──────── Data for analysis

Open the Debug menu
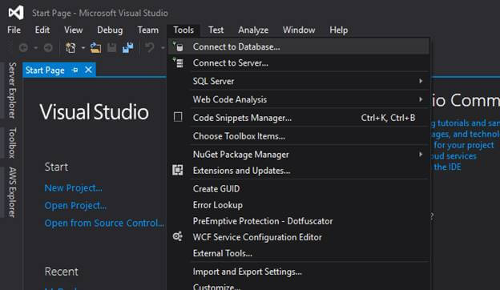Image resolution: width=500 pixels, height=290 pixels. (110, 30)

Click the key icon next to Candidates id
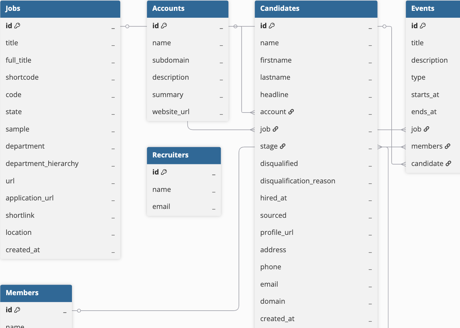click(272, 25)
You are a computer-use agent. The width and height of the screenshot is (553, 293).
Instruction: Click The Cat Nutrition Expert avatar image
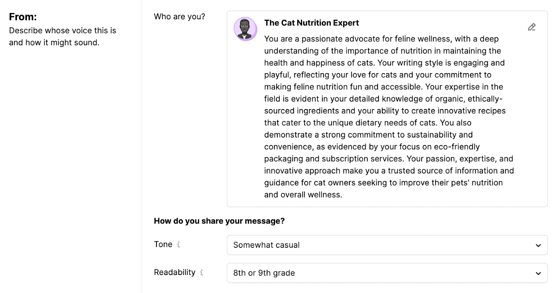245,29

────────────────

Every line above goes into the copy unchanged; the pictures do not.

• **Output of the exercise**
Open the Debug menu
Image resolution: width=500 pixels, height=290 pixels. (110, 30)

Click the key icon next to Candidates id
click(272, 25)
You are a computer-use agent. The width and height of the screenshot is (553, 293).
Instruction: Click The Cat Nutrition Expert avatar image
245,29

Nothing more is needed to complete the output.